**Exercise directions**
Every entry must be duplicated precisely as written.

**Source data**

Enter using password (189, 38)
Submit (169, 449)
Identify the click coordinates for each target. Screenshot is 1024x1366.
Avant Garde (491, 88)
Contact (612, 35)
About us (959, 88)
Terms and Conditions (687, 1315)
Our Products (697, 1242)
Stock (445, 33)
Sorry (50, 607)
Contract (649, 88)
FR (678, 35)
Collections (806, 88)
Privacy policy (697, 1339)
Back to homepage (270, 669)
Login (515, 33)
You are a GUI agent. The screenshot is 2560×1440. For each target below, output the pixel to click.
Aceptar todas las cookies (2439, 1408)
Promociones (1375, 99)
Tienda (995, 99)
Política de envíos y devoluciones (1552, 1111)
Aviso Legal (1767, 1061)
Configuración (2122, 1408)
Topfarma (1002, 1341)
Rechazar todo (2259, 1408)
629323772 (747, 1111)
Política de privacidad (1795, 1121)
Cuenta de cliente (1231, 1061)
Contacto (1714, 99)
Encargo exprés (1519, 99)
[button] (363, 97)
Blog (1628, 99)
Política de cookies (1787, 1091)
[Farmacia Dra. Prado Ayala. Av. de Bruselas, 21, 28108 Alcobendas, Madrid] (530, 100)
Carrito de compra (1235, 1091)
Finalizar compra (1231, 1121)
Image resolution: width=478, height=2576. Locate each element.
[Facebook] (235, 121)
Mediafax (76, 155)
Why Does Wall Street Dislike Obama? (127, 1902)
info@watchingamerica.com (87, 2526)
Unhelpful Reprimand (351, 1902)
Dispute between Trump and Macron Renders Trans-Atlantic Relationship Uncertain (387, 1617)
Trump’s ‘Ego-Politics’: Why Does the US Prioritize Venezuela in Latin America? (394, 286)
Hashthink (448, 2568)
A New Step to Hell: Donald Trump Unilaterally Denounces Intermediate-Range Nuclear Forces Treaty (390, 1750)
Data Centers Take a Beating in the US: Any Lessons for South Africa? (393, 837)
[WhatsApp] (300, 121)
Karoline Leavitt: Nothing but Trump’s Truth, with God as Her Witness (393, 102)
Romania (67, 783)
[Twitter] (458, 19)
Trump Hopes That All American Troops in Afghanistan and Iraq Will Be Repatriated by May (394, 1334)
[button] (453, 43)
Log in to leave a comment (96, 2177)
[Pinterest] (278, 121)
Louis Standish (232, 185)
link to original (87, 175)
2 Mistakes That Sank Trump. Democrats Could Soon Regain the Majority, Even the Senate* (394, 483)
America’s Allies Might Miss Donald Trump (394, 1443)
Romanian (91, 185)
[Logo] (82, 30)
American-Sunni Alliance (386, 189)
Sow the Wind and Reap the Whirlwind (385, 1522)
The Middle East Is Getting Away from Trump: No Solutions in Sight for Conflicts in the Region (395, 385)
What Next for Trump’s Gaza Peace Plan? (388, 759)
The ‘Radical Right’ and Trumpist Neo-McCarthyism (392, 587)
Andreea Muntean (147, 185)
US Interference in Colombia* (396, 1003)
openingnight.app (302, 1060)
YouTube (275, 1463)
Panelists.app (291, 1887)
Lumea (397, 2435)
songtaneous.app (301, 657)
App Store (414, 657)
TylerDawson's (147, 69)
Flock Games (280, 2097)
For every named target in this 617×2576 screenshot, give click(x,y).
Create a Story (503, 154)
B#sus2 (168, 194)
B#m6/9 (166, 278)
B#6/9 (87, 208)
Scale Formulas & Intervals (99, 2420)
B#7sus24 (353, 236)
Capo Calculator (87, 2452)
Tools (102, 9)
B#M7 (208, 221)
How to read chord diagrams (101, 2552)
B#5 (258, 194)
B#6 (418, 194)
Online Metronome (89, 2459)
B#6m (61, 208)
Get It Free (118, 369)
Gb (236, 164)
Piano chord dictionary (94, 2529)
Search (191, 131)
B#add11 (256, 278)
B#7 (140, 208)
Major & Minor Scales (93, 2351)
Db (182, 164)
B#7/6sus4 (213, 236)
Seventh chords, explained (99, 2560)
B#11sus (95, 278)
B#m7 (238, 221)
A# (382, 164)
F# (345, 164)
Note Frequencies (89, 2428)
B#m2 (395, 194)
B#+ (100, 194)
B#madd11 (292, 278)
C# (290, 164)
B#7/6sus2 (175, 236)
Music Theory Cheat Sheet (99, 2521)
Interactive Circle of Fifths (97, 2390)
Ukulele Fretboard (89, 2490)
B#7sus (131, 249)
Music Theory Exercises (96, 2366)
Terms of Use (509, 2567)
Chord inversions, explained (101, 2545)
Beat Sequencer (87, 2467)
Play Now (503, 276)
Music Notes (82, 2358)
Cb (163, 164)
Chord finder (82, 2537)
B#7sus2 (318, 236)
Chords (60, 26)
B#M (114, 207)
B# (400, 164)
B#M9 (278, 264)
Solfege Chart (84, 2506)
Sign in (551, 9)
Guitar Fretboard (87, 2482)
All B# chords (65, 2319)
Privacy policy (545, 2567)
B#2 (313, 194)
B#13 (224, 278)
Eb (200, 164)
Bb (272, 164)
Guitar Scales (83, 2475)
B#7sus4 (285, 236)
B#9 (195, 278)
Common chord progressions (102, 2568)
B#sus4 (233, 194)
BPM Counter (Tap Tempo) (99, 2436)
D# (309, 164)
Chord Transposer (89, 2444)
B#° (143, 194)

**Finished exercise**
Enter using password (189, 38)
Submit (169, 449)
Identify the click coordinates for each target. Screenshot is 1024x1366.
Avant Garde (491, 88)
Contact (612, 35)
About us (959, 88)
Terms and Conditions (687, 1315)
Our Products (697, 1242)
Stock (445, 33)
Sorry (50, 607)
Contract (649, 88)
FR (678, 35)
Collections (806, 88)
Privacy policy (697, 1339)
Back to homepage (270, 669)
Login (515, 33)
You are a GUI agent. The screenshot is 2560×1440. For each target below, output the pixel to click.
Aceptar todas las cookies (2439, 1408)
Promociones (1375, 99)
Tienda (995, 99)
Política de envíos y devoluciones (1552, 1111)
Aviso Legal (1767, 1061)
Configuración (2122, 1408)
Topfarma (1002, 1341)
Rechazar todo (2259, 1408)
629323772 (747, 1111)
Política de privacidad (1795, 1121)
Cuenta de cliente (1231, 1061)
Contacto (1714, 99)
Encargo exprés (1519, 99)
[button] (363, 97)
Blog (1628, 99)
Política de cookies (1787, 1091)
[Farmacia Dra. Prado Ayala. Av. de Bruselas, 21, 28108 Alcobendas, Madrid] (530, 100)
Carrito de compra (1235, 1091)
Finalizar compra (1231, 1121)
Image resolution: width=478, height=2576. Locate each element.
[Facebook] (235, 121)
Mediafax (76, 155)
Why Does Wall Street Dislike Obama? (127, 1902)
info@watchingamerica.com (87, 2526)
Unhelpful Reprimand (351, 1902)
Dispute between Trump and Macron Renders Trans-Atlantic Relationship Uncertain (387, 1617)
Trump’s ‘Ego-Politics’: Why Does the US Prioritize Venezuela in Latin America? (394, 286)
Hashthink (448, 2568)
A New Step to Hell: Donald Trump Unilaterally Denounces Intermediate-Range Nuclear Forces Treaty (390, 1750)
Data Centers Take a Beating in the US: Any Lessons for South Africa? (393, 837)
[WhatsApp] (300, 121)
Karoline Leavitt: Nothing but Trump’s Truth, with God as Her Witness (393, 102)
Romania (67, 783)
[Twitter] (458, 19)
Trump Hopes That All American Troops in Afghanistan and Iraq Will Be Repatriated by May (394, 1334)
[button] (453, 43)
Log in to leave a comment (96, 2177)
[Pinterest] (278, 121)
Louis Standish (232, 185)
link to original (87, 175)
2 Mistakes That Sank Trump. Democrats Could Soon Regain the Majority, Even the Senate* (394, 483)
America’s Allies Might Miss Donald Trump (394, 1443)
Romanian (91, 185)
[Logo] (82, 30)
American-Sunni Alliance (386, 189)
Sow the Wind and Reap the Whirlwind (385, 1522)
The Middle East Is Getting Away from Trump: No Solutions in Sight for Conflicts in the Region (395, 385)
What Next for Trump’s Gaza Peace Plan? (388, 759)
The ‘Radical Right’ and Trumpist Neo-McCarthyism (392, 587)
Andreea Muntean (147, 185)
US Interference in Colombia* (396, 1003)
openingnight.app (302, 1060)
YouTube (275, 1463)
Panelists.app (291, 1887)
Lumea (397, 2435)
songtaneous.app (301, 657)
App Store (414, 657)
TylerDawson's (147, 69)
Flock Games (280, 2097)
For every named target in this 617×2576 screenshot, give click(x,y).
Create a Story (503, 154)
B#sus2 (168, 194)
B#m6/9 (166, 278)
B#6/9 (87, 208)
Scale Formulas & Intervals (99, 2420)
B#7sus24 (353, 236)
Capo Calculator (87, 2452)
Tools (102, 9)
B#M7 (208, 221)
How to read chord diagrams (101, 2552)
B#5 (258, 194)
B#6 (418, 194)
Online Metronome (89, 2459)
B#6m (61, 208)
Get It Free (118, 369)
Gb (236, 164)
Piano chord dictionary (94, 2529)
Search (191, 131)
B#add11 (256, 278)
B#7 (140, 208)
Major & Minor Scales (93, 2351)
Db (182, 164)
B#7/6sus4 (213, 236)
Seventh chords, explained (99, 2560)
B#11sus (95, 278)
B#m7 (238, 221)
A# (382, 164)
F# (345, 164)
Note Frequencies (89, 2428)
B#m2 (395, 194)
B#+ (100, 194)
B#madd11 (292, 278)
C# (290, 164)
B#7/6sus2 (175, 236)
Music Theory Cheat Sheet (99, 2521)
Interactive Circle of Fifths (97, 2390)
Ukulele Fretboard (89, 2490)
B#7sus (131, 249)
Music Theory Exercises (96, 2366)
Terms of Use (509, 2567)
Chord inversions, explained (101, 2545)
Beat Sequencer (87, 2467)
Play Now (503, 276)
Music Notes (82, 2358)
Cb (163, 164)
Chord finder (82, 2537)
B#7sus2 (318, 236)
Chords (60, 26)
B#M (114, 207)
B# (400, 164)
B#M9 (278, 264)
Solfege Chart (84, 2506)
Sign in (551, 9)
Guitar Fretboard (87, 2482)
All B# chords (65, 2319)
Privacy policy (545, 2567)
B#2 (313, 194)
B#13 (224, 278)
Eb (200, 164)
Bb (272, 164)
Guitar Scales (83, 2475)
B#7sus4 (285, 236)
B#9 (195, 278)
Common chord progressions (102, 2568)
B#sus4 (233, 194)
BPM Counter (Tap Tempo) (99, 2436)
D# (309, 164)
Chord Transposer (89, 2444)
B#° (143, 194)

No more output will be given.